SUPPLIED DATA
===============

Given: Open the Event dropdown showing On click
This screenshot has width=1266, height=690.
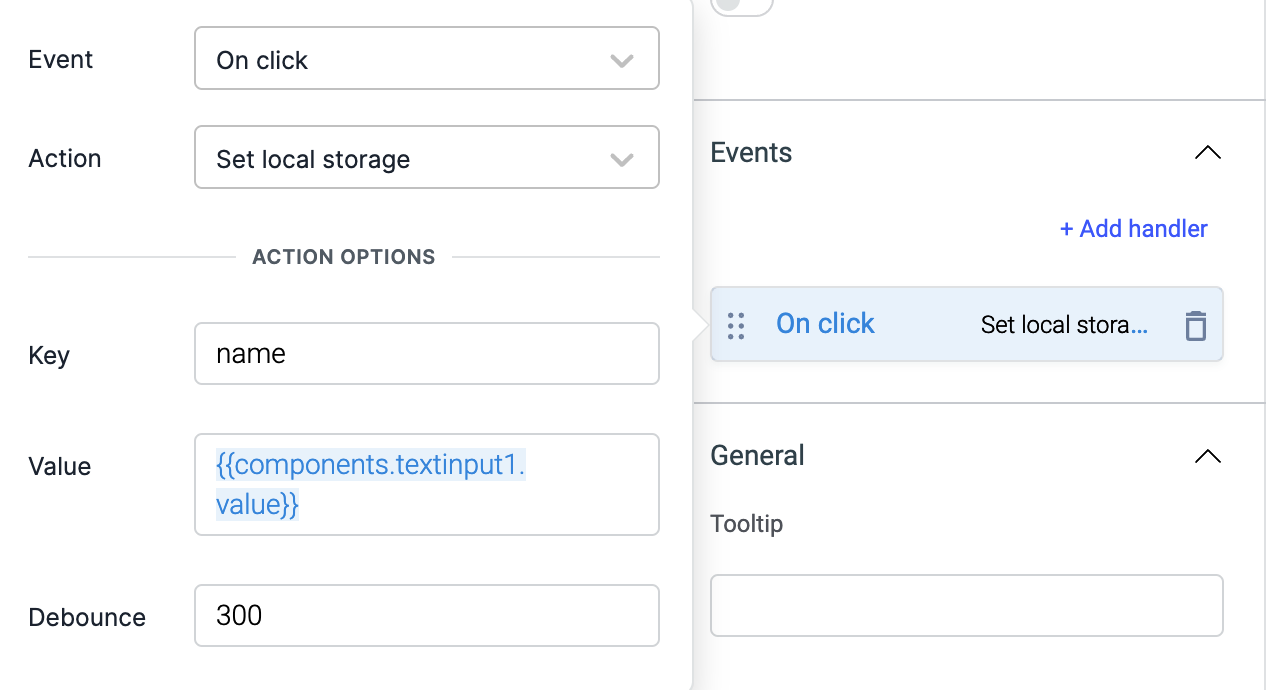Looking at the screenshot, I should coord(410,59).
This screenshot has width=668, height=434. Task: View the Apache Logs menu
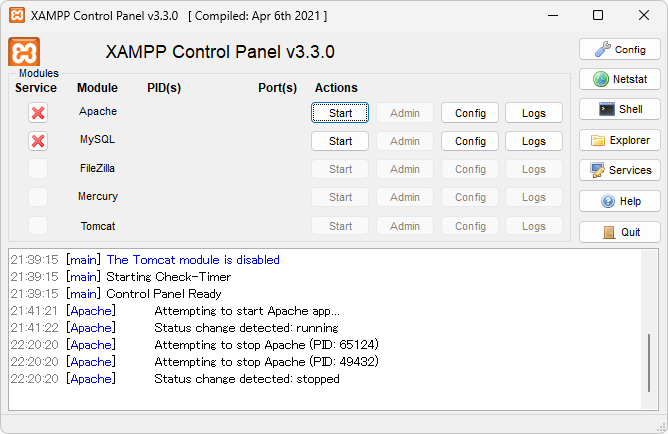pos(533,113)
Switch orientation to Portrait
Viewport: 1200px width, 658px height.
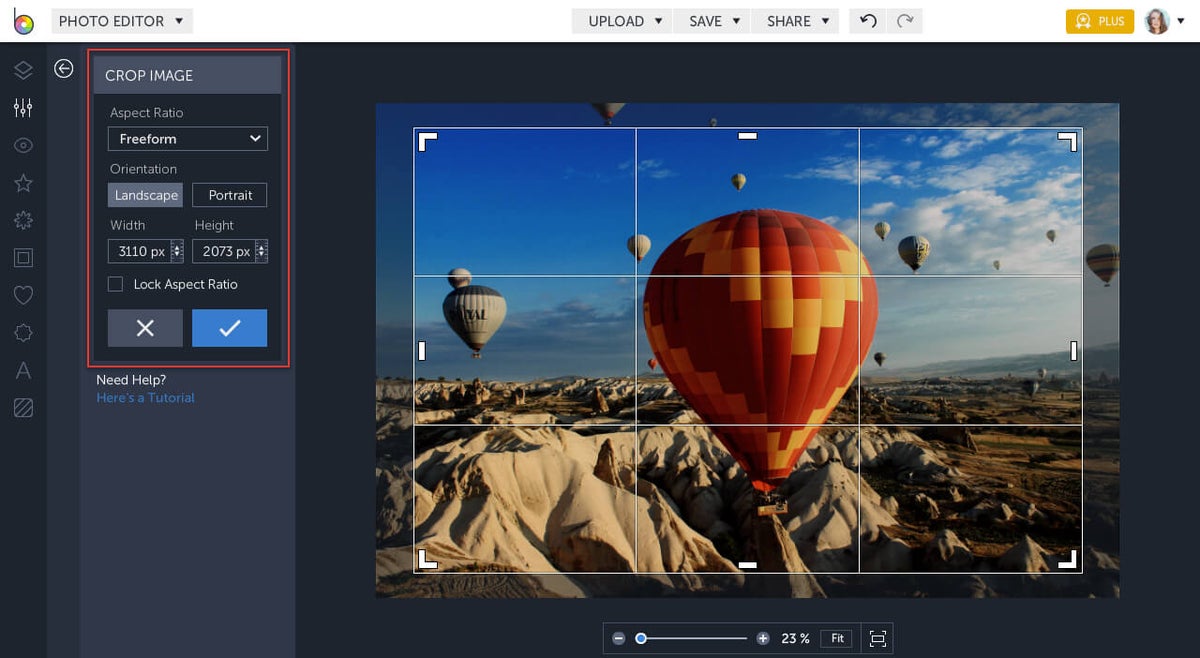(x=230, y=195)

===============

WHAT IS REQUIRED
Apart from the images, print all the material above exactly as given.

ANSWER BELOW
Given: Open the Event dropdown showing On click
This screenshot has width=1266, height=690.
Looking at the screenshot, I should coord(410,59).
This screenshot has width=668, height=434. Task: View the Apache Logs menu
pos(533,113)
Switch orientation to Portrait
Viewport: 1200px width, 658px height.
(x=230, y=195)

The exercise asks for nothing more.